|LO, TIMOTHY - University Of Toronto|
|BASTEDO, PATRICK - University Of Toronto|
|GUTTMAN, DAVID - University Of Toronto|
|DESVEAUX, DARRELL - University Of Toronto|
Submitted to: Plant Signaling and Behavior
Publication Type: Peer Reviewed Journal
Publication Acceptance Date: 12/17/2013
Publication Date: 1/31/2014
Citation: Lewis, J.D., Lo, T., Bastedo, P., Guttman, D.S., Desveaux, D. 2014. The rise of the undead:Pseudokinases as mediators of effector-triggered immunity. Plant Signaling and Behavior. 9:e27563.

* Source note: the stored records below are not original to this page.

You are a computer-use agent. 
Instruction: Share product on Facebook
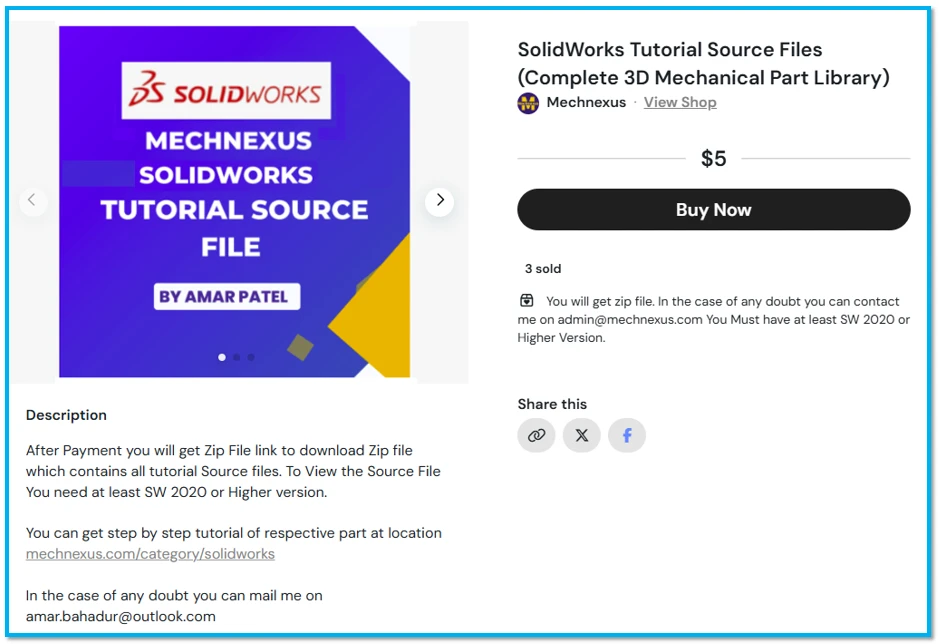tap(627, 435)
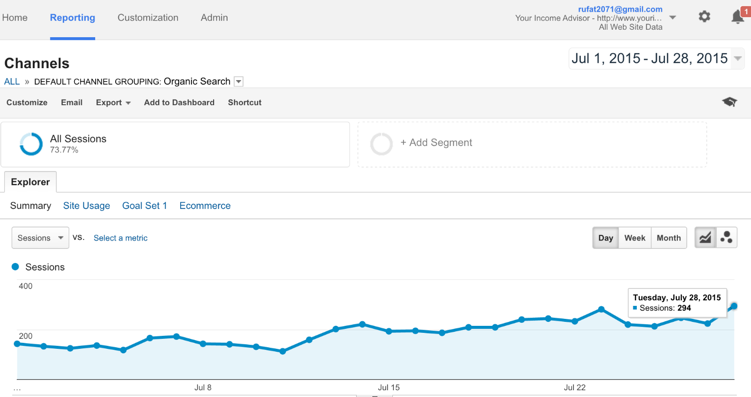
Task: Set graph interval to Week
Action: [x=635, y=238]

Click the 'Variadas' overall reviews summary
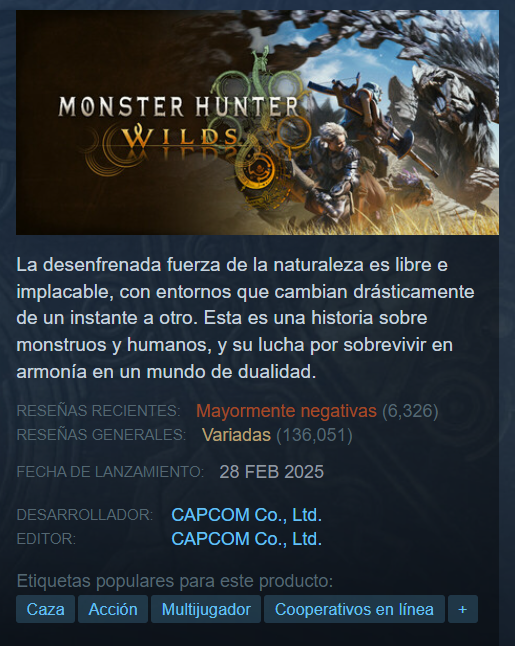click(236, 435)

Interpretive Summary: Pseudomonas syringae is a bacterial pathogen that infects more than 100 plant species. P. syringae causes disease by injecting type III effector proteins into the plant. Recognition of specific type III effector proteins results in a rapid immune response that protects the plant from further infection. We identified an Arabidopsis thaliana pseudokinase ZED1 that is required for the recognition of the Pseudomonas syringe HopZ1a effector. We describe the role of kinases in the recognition of different effectors in the HopZ/YopJ/AvrRxv family. We present models of effector recognition in plants, and suggest that pseudokinases may act as decoys that trap effectors and allow immune recognition by the plant.

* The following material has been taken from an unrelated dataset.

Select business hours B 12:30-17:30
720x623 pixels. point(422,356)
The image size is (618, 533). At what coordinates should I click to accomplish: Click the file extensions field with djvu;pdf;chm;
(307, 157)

Technical Abstract: Pathogens use effector proteins to suppress host immunity and promote infection. However, plants can recognize specific effectors and mount an effector-triggered immune response that suppresses pathogen growth. The YopJ/HopZ family of type III secreted effector proteins is broadly distributed in bacterial pathogens of both animals and plants. These effectors can either suppress host immunity or elicit defense responses depending on the host genotype. In a recent report, we identified an Arabidopsis thaliana pseudokinase ZED1 that is required for the recognition of the Pseudomonas syringae HopZ1a effector. Here we discuss the role of ZED1 in HopZ1a recognition, and present models of effector recognition in plants. We draw parallels between HopZ1a and YopJ effector proteins, and between ZED1 and other immunity-related kinases that can be targeted by pathogen effectors.